Write out everything in the text on Jerzy Pokojowczyk from "Polish chess player (1949–2020)" down to "and bronze (1974).", keeping every word and mark unchanged.

▶ Exercise passage:
───
Personal information
- Born: 21 February 1949 Gmina Walim, Poland
- Died: 10 May 2020 (aged 71)

Chess career
- Country: Poland
- Title: International Master (IM) (1978)

= Jerzy Pokojowczyk =

Polish chess player (1949–2020)

Jerzy Pokojowczyk (21 February 1949 – 10 May 2020), was a Polish chess International Master (IM) (1978), two-times Polish Chess Championship medalist (1976, 1981).

==Biography==
From the end of 1960s to the end of 1980s Jerzy Pokojowczyk was one of the leading Polish chess players. He twice in row won two silver medals in Polish Junior Chess Championships (1968, 1969). In 1969 he represented Poland at the European Junior Chess Championship and shared 12th-13th place. Jerzy Pokojowczyk participated twelve times in Polish Chess Championships and achieved his best results in 1976, when he won silver medal, and in 1981, when he won bronze medal. Jerzy Pokojowczyk with chess club KS Łączność Bydgoszcz also won two medals in Polish Team Chess Championships: gold (1978) and bronze (1974).
───
▶ Source information:
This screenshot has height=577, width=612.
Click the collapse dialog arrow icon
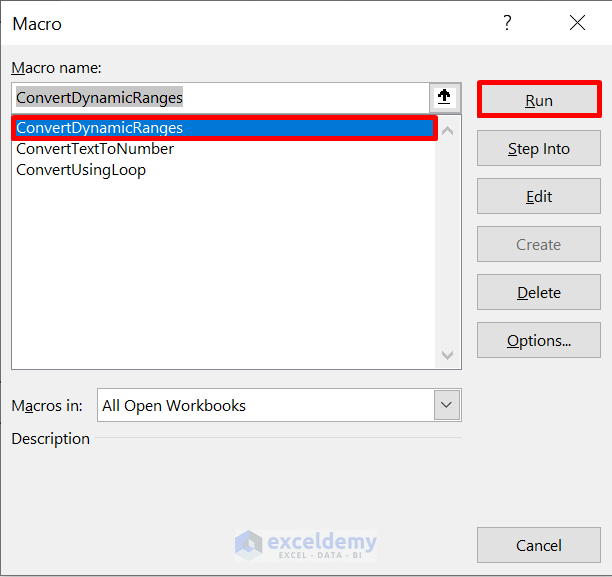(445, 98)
───
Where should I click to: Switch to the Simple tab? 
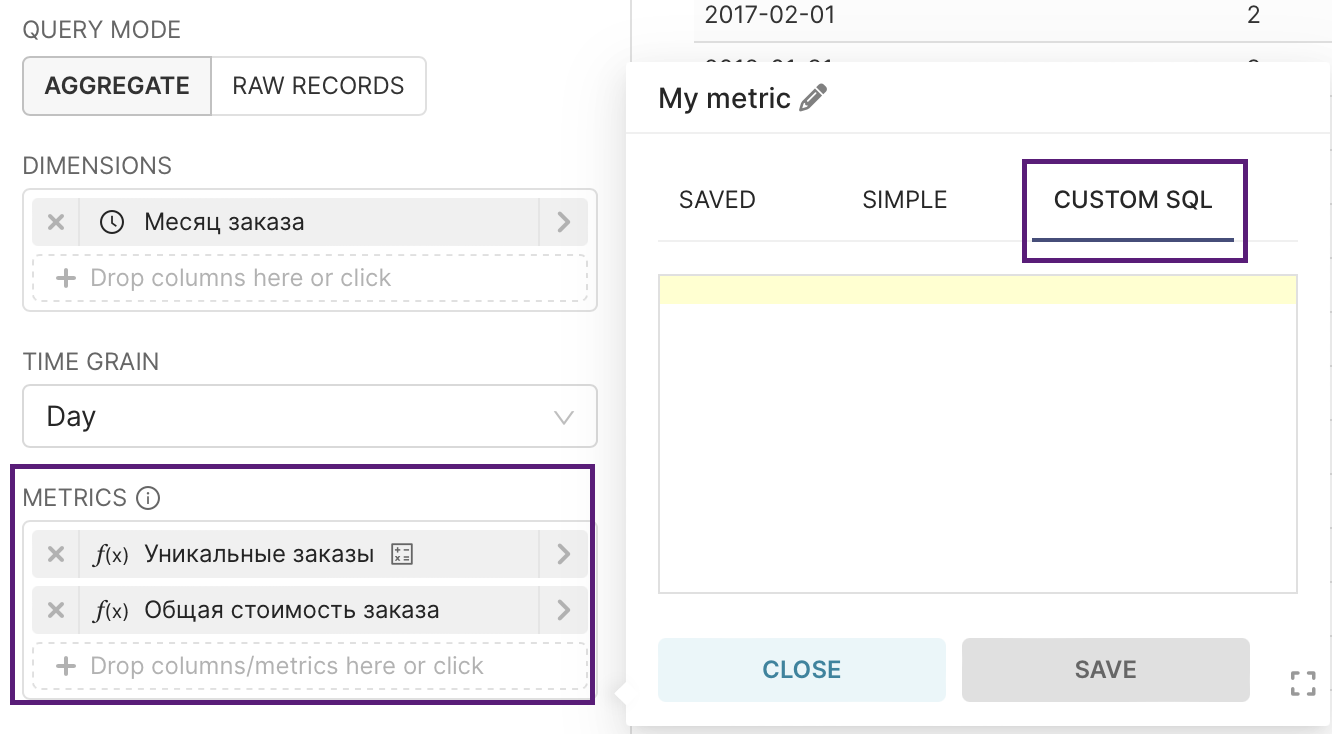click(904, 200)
───
▶ The answer:
Polish chess player (1949–2020)

Jerzy Pokojowczyk (21 February 1949 – 10 May 2020), was a Polish chess International Master (IM) (1978), two-times Polish Chess Championship medalist (1976, 1981).

==Biography==
From the end of 1960s to the end of 1980s Jerzy Pokojowczyk was one of the leading Polish chess players. He twice in row won two silver medals in Polish Junior Chess Championships (1968, 1969). In 1969 he represented Poland at the European Junior Chess Championship and shared 12th-13th place. Jerzy Pokojowczyk participated twelve times in Polish Chess Championships and achieved his best results in 1976, when he won silver medal, and in 1981, when he won bronze medal. Jerzy Pokojowczyk with chess club KS Łączność Bydgoszcz also won two medals in Polish Team Chess Championships: gold (1978) and bronze (1974).